* YOUR OBJECTIVE: Write out again, unchanged, the line that has "This screenshot has width=747, height=560." and each following line through the end of the entries below; leave pictures out.

* DATA FOR PROCESSING:
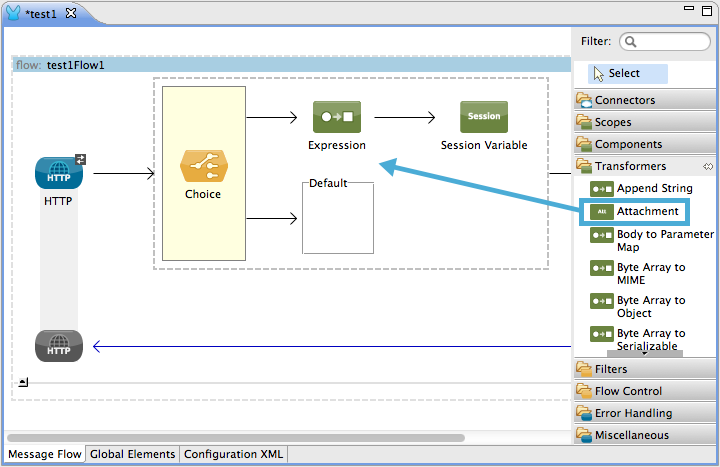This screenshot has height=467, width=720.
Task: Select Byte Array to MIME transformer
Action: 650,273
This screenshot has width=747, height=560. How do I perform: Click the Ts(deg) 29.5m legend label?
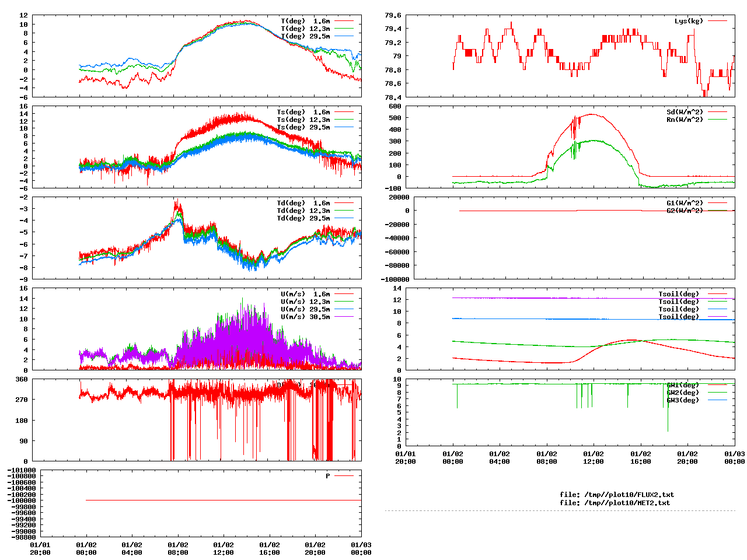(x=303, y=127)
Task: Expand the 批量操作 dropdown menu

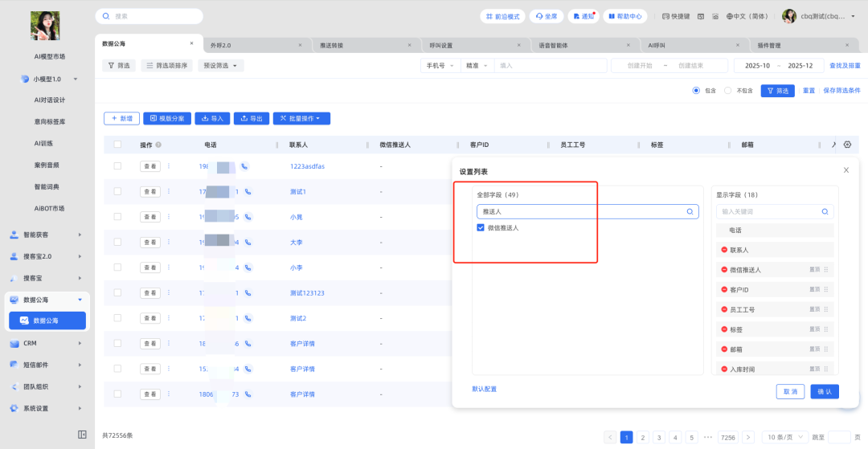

* ANSWER SECTION:
This screenshot has width=747, height=560. How do I perform: Click the Ts(deg) 29.5m legend label?
(x=303, y=127)
Task: Expand the 批量操作 dropdown menu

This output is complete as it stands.